Dataset records
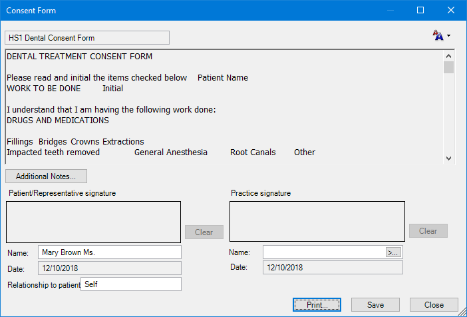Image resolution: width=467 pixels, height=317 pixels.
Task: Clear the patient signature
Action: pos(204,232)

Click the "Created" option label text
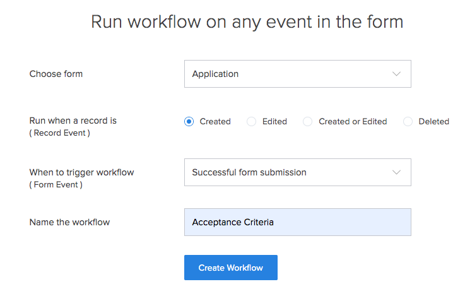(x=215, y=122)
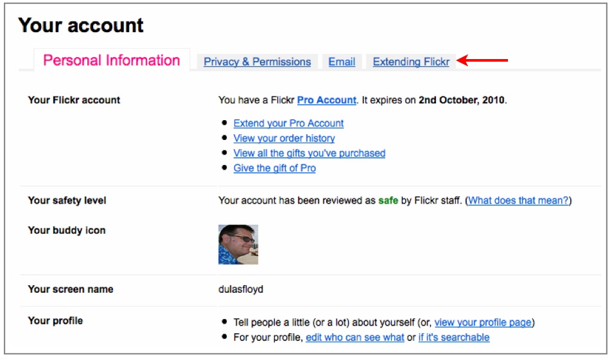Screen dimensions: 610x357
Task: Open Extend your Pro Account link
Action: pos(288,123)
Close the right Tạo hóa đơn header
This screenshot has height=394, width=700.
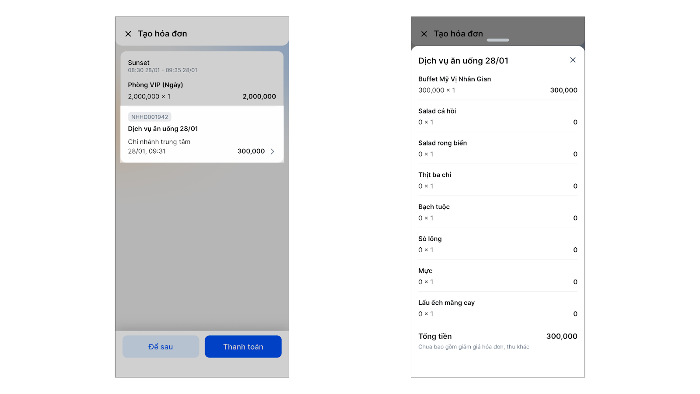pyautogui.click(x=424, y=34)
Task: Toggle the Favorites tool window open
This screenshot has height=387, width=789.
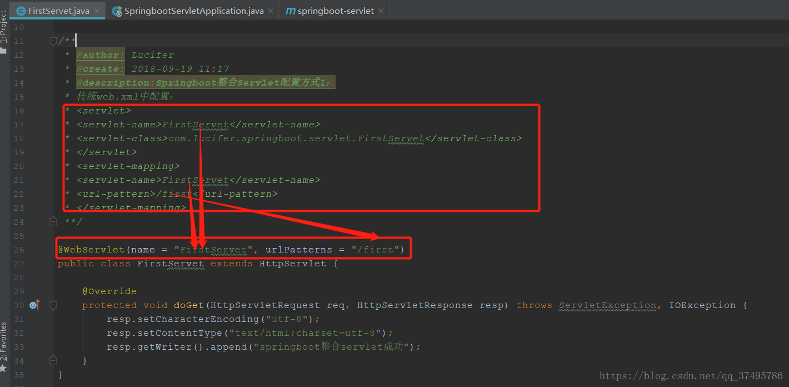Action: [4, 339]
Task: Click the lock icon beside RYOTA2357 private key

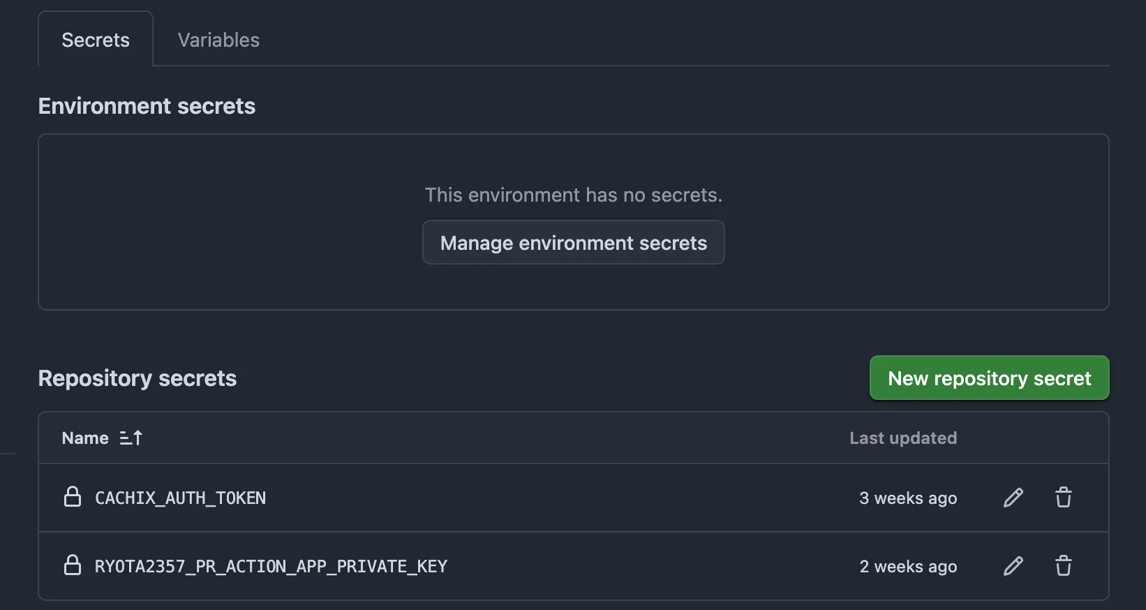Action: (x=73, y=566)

---

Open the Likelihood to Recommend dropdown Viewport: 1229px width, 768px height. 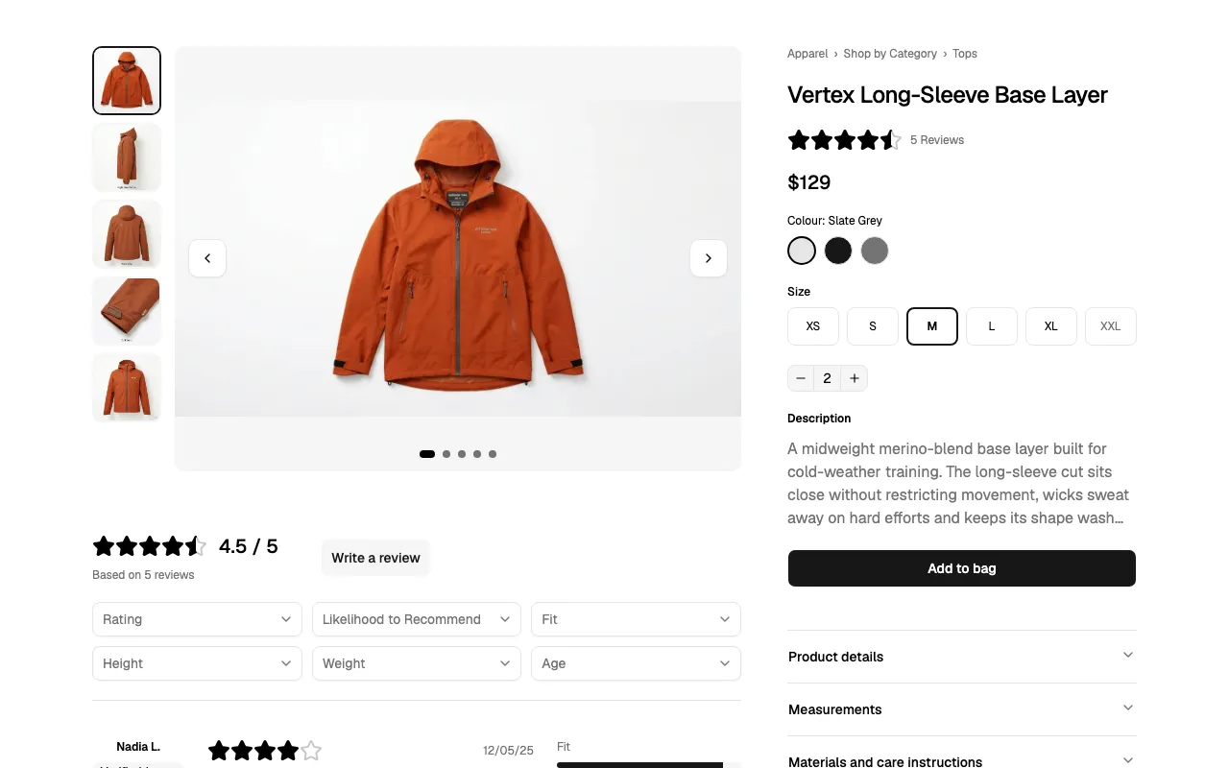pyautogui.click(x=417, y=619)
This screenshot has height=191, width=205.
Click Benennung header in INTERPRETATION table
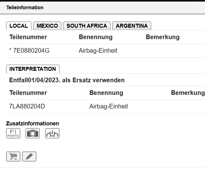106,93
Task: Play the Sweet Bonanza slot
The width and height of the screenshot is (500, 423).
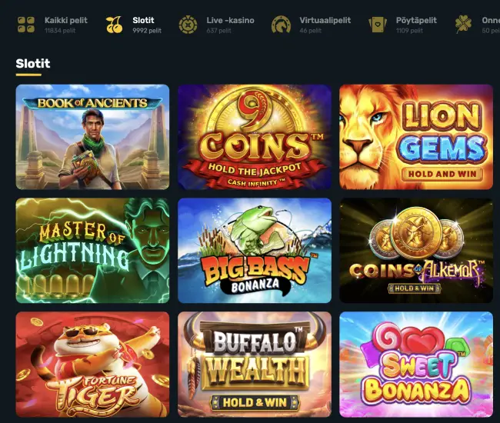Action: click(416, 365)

---

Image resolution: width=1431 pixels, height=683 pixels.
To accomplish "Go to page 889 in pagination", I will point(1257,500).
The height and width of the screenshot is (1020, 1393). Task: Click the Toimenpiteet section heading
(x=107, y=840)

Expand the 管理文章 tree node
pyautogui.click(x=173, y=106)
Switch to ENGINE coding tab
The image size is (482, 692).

_WORK REQUIRED_
Write down again, exactly as given, only the lines above that fall from the line with "Image resolution: width=1431" to the line with "The image size is (482, 692).", inclusive.

_EXPECTED OUTPUT_
Image resolution: width=1431 pixels, height=683 pixels.
To accomplish "Go to page 889 in pagination", I will point(1257,500).
The height and width of the screenshot is (1020, 1393). Task: Click the Toimenpiteet section heading
(x=107, y=840)

Expand the 管理文章 tree node
pyautogui.click(x=173, y=106)
Switch to ENGINE coding tab
The image size is (482, 692).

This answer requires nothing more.